I'm not really qualified to make an opinion on this, but my guess is that these instructions will prove increasingly useful as AMD integrates the GPU and CPU. To me, it looks like they plan to make accessing what was traditionally part of the GPU a simple process (relative to accessing a GPU directly through their own pseudo CPU api's).

It'll take a couple years for "SSE5" to show up in AMD chips... which happens to coincide nicely with their Fusion (combined CPU+GPU) product line plans.

Will Intel pick up on these instructions? Maybe not. Does that mean they die? No, the performance benefits for those areas where this will make the most difference will make it worthwhile. At the very least, AMD can sponsor patches to the most popular bits of OSS to earn a few PR points (and benchmark points).
Re:Can someone explain please by forkazoo · 2007-08-30 21:27 · Score: 5, Informative

The 64-bit designation refers to the width of the address bus*. For example, IA-32 processors have been able to handle 64 bit integers for ages.. so a 64-bit address-capable processor handling 128 bit numbers is nothing new.

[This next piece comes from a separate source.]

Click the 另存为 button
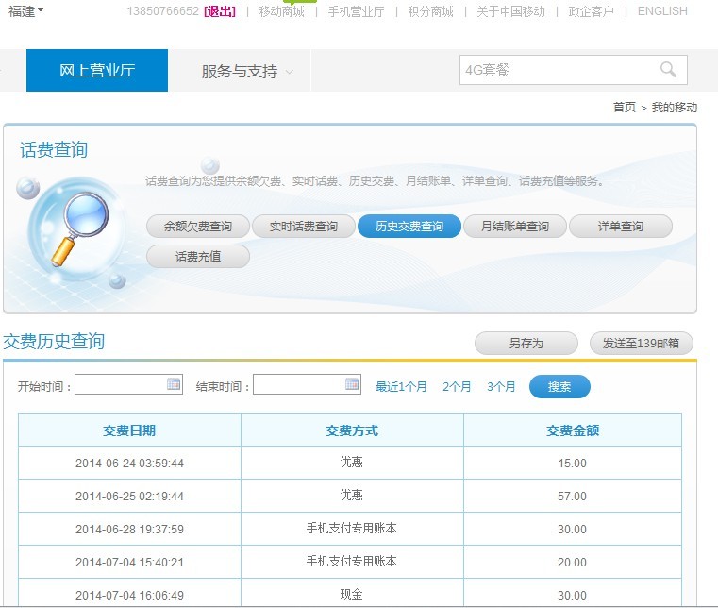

Technically, the "bit designation" of a platform is defined as the largest number on the spec sheet which marketing is convinced customers will accept as truthful. Seriously, over the years different processors and systems have been "16 bit" or "32 bit" for any number of odd and wacky reasons. for example, the Atari Jaguar was widely touted as a 64 bit platform, and the control processor was a Motorola 68000. The Sega Genesis also had a 68k in it, and was a 16 bit platform. The thing is, Atari's marketing folks decided that since the graphics processor worked in 64 bit chunks, they could sell the system as a 64 bt platform. C'est la vie. It's an issue that doesn't just crop up in video game consoles -- I just find the Jaguar a particularly amusing example.

But, yeah, having a CPU sold as one "bitness" and being able to work with a larger data size than the bitness is not unusual. The physical address bus width is indeed one common designator of bitness, just as you say. Another is the internal single address width, or the total segmented address width. Also, the size of a GPR is popular. On many platforms, some or all of those are the same number, which simplifies things.

An Athlon64, for example, has 64 bit GPR's, and in theory a 64 bit address space, but it actually only cares about 48 bits of address space, and only 40 of those bits can actual be addressed by current implimentations.

A 32 it Intel Xeon has 32 bit GPR's, but an 80 bit floating point unit, the ability to do 128 bit SSE computations, 32 bit individual addresses, and IIRC a 36 bit segmented physical address space. but, Intel's marketing knew that customers wouldn't believe it if they called it anything but 32 bit since it could only address 32 bits in a single chunk. (And, they didn't want it to compete with IA64!)